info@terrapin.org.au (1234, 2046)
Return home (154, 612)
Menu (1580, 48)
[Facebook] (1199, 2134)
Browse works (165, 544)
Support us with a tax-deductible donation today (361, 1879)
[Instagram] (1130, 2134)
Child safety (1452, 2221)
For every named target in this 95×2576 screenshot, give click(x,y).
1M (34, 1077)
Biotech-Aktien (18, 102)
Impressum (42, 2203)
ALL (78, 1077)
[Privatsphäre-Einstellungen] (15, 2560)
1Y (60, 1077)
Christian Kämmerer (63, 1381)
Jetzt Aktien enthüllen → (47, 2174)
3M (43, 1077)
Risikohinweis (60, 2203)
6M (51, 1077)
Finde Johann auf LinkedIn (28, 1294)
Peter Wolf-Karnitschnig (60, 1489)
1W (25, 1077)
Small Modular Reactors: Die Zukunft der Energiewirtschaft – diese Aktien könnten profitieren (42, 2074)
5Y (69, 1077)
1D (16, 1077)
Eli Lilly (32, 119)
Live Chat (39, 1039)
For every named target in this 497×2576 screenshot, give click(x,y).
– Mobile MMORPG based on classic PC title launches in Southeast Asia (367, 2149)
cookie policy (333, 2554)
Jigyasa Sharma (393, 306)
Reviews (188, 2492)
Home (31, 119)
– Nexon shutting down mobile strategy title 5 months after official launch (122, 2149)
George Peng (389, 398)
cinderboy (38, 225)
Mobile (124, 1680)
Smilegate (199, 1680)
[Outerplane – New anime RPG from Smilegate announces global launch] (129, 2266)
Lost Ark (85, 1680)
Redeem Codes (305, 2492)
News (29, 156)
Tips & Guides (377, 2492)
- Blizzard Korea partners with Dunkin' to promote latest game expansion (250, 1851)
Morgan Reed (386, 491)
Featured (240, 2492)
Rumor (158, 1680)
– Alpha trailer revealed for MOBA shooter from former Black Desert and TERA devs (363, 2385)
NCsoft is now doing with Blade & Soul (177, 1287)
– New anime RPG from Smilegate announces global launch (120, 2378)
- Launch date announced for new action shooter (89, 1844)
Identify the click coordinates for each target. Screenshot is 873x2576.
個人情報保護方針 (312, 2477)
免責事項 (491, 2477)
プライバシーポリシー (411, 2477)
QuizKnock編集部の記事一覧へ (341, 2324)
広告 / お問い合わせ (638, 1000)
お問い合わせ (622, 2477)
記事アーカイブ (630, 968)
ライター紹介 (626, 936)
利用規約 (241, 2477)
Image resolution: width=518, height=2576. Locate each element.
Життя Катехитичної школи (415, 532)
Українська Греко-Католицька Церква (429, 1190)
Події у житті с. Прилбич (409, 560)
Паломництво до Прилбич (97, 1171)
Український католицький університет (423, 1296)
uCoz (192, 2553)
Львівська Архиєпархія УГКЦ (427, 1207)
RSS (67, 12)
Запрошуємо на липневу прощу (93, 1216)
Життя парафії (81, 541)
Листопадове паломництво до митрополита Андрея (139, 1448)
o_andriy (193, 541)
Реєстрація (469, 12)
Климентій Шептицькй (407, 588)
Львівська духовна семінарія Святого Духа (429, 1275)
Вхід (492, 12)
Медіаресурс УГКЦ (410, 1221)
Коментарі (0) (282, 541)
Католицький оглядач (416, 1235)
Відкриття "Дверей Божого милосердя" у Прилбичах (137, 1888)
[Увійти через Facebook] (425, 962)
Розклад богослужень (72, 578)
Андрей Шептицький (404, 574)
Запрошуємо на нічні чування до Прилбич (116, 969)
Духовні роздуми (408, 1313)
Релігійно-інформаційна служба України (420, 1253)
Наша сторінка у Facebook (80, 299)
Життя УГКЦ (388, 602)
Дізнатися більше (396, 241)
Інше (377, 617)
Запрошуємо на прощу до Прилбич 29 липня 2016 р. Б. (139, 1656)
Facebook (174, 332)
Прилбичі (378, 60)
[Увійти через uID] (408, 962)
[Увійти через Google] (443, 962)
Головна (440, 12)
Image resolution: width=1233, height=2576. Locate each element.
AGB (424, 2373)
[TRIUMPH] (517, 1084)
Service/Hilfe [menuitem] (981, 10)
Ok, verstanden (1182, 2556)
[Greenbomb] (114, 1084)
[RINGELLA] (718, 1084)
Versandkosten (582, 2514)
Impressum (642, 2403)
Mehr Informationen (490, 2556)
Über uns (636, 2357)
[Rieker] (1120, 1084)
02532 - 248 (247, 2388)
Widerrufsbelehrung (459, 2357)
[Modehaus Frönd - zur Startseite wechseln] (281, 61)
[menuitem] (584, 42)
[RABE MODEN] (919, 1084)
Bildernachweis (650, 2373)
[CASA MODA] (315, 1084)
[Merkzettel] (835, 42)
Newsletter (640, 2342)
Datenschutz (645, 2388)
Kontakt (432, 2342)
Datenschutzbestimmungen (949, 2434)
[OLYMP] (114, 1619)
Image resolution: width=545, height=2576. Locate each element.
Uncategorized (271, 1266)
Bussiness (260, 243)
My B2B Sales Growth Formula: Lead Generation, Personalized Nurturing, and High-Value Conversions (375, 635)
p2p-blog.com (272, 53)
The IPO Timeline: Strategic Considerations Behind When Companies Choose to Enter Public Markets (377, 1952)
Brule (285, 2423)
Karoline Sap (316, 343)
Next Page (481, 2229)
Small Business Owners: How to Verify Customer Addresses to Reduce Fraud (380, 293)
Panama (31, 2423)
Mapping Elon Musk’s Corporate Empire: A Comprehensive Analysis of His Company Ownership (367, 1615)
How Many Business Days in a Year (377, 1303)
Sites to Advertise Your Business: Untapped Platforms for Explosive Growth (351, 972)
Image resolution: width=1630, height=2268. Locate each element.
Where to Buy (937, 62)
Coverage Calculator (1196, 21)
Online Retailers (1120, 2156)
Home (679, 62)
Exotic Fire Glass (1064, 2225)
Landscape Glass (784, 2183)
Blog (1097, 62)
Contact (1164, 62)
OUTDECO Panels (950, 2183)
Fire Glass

__________

Where the data above reaches the line holding "免責事項 (491, 2477)", begin printing, and stop after the line holding "Головна (440, 12)". Each line must be reproduced exactly, with nothing else added.

免責事項 (491, 2477)
プライバシーポリシー (411, 2477)
QuizKnock編集部の記事一覧へ (341, 2324)
広告 / お問い合わせ (638, 1000)
お問い合わせ (622, 2477)
記事アーカイブ (630, 968)
ライター紹介 (626, 936)
利用規約 (241, 2477)
Image resolution: width=518, height=2576. Locate each element.
Життя Катехитичної школи (415, 532)
Українська Греко-Католицька Церква (429, 1190)
Події у житті с. Прилбич (409, 560)
Паломництво до Прилбич (97, 1171)
Український католицький університет (423, 1296)
uCoz (192, 2553)
Львівська Архиєпархія УГКЦ (427, 1207)
RSS (67, 12)
Запрошуємо на липневу прощу (93, 1216)
Життя парафії (81, 541)
Листопадове паломництво до митрополита Андрея (139, 1448)
o_andriy (193, 541)
Реєстрація (469, 12)
Климентій Шептицькй (407, 588)
Львівська духовна семінарія Святого Духа (429, 1275)
Вхід (492, 12)
Медіаресурс УГКЦ (410, 1221)
Коментарі (0) (282, 541)
Католицький оглядач (416, 1235)
Відкриття "Дверей Божого милосердя" у Прилбичах (137, 1888)
[Увійти через Facebook] (425, 962)
Розклад богослужень (72, 578)
Андрей Шептицький (404, 574)
Запрошуємо на нічні чування до Прилбич (116, 969)
Духовні роздуми (408, 1313)
Релігійно-інформаційна служба України (420, 1253)
Наша сторінка у Facebook (80, 299)
Життя УГКЦ (388, 602)
Дізнатися більше (396, 241)
Інше (377, 617)
Запрошуємо на прощу до Прилбич 29 липня 2016 р. Б. (139, 1656)
Facebook (174, 332)
Прилбичі (378, 60)
[Увійти через uID] (408, 962)
[Увійти через Google] (443, 962)
Головна (440, 12)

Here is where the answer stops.